The Pirates of the Caribbean franchise never knew what to do with Bill Nighy’s Davy Jones, as evidenced by the film Pirates of the Caribbean 5: Dead Men Tell No Tales, reviving the least interesting element of his story. Although many reviews of the sequels of Pirates of the Caribbean accuse Johnny Depp in the role of Jack Sparrow of reducing the impact of the series, such a generalization of the franchise is far from fair. Although the fact that Depp was nominated for an Oscar for the first film “Pirates of the Caribbean” and “Razzie” for the latest sequel is convincing evidence, the alleged transfer of the role of Jack Sparrow has never been the main problem of the franchise.
Instead, Pirates of the Caribbean was having difficulties because the franchise repeatedly dropped interesting, attractive characters to focus on Depp’s Sparrow and his misadventures. What made Jack Sparrow so attractive in the first Pirates of the Caribbean movie was that he was a scene stealer, not the main character. However, when Davy Jones, played by Bill Nighy, proved to be an equally popular breakthrough character after the release of Pirates of the Caribbean: Dead Man’s Chest, the series failed to capitalize on his fandom by giving the villain more screen time and focusing on the plot, as evidenced by his weak cameo Pirates of the Caribbean 5.
While the original trilogy barely touched on Jones’ backstory, in the fifth Pirates of the Caribbean film Dead Men Tell No Tales in 2017, the franchise tried to correct this oversight by bringing back Davey Jones. However, the return of Naya Davy Jones came too late and did not last long enough to save the sequel. Moreover, the sequence focused on the wrong element of the villain’s story from Pirates of the Caribbean. In his brief appearance, Jones was alive again and ready to swear revenge on Elizabeth and Will, but this is not the part of his plot that will best serve the character in the new movie “Pirates of the Caribbean”.

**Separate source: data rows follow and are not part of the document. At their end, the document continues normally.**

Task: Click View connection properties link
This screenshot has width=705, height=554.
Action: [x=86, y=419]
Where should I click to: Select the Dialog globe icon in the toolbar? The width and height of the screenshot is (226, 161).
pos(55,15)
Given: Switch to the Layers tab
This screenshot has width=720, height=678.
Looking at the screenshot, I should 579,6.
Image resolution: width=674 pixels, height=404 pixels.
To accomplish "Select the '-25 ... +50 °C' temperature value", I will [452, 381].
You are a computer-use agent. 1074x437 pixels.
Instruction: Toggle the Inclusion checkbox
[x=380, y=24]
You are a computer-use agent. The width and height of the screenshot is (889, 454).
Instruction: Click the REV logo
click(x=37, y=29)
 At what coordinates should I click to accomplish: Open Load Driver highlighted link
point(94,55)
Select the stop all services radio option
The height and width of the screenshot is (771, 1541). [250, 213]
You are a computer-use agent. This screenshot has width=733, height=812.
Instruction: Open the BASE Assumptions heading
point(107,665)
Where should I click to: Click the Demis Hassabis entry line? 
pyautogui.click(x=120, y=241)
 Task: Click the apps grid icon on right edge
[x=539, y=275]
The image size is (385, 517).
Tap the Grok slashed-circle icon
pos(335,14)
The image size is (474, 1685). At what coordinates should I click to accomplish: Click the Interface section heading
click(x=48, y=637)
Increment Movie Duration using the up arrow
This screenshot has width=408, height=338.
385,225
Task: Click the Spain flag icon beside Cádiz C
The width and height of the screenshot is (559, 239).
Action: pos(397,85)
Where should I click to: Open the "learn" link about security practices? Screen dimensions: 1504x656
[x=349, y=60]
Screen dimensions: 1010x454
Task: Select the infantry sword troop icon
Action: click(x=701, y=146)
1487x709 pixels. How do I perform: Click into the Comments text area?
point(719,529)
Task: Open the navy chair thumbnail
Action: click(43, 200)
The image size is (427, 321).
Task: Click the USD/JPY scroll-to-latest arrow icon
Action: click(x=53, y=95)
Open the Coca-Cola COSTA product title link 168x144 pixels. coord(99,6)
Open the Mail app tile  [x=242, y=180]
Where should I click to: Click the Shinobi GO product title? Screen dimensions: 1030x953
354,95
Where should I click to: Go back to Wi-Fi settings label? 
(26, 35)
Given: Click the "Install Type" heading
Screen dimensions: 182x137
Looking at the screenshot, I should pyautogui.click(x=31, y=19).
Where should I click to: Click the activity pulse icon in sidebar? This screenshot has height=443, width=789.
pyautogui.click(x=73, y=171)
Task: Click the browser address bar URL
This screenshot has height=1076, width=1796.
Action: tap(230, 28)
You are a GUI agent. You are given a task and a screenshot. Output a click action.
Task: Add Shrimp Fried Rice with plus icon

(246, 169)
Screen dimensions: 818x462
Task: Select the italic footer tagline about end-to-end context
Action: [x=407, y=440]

Explanation of Davy Jones’ original Pirates of the Caribbean Trilogy
In the original Pirates of the Caribbean trilogy, Davy Jones was in a strange position between the main antagonist and the henchman. He controlled Kraken, but he, in turn, was controlled by the East India Company and Cutler Beckett. He had a vendetta against Jack and had a history with Will’s family, but his tragic backstory with Tia Dalma was hardly touched upon. Ignoring this meant that his starring role in the original Pirates of the Caribbean trilogy was one of the many main villains in the third 2007 film At the End of the World. It was a misuse of an intriguing character that wasted the unexpected sense of bitter melancholy that Nighy had given to the role and failed to illustrate the tragedy of Davy Jones’ fate, never giving his story enough screen time for the plot to land properly.
The tragic (and little-used) past of Davy Jones and Tia Dalma
One small scene in the middle of the overloaded action “At the End of the World” showed that Davy Jones fell in love with the sea goddess Calypso, but betrayed her to pirates. This twist was buried in a wildly convoluted plot full of overlapping schemes, but could have become a touching, tragic origin story on its own terms. Tia Dalma/Calypso was just as exhausted by the original Pirates of the Caribbean trilogy as Jones, and her goddess form only came into play in the final moments of “At the End of the World” and, in fact, was a Deus ex Machina that allowed the Pirate Lords and Heroes to defeat Jones and the rest of theAn Indian trading company. Neither Tia Dalma nor Jones’ motives got enough screen time for viewers to take care of their story, but the Pirates of the Caribbean franchise should have used them more inventively.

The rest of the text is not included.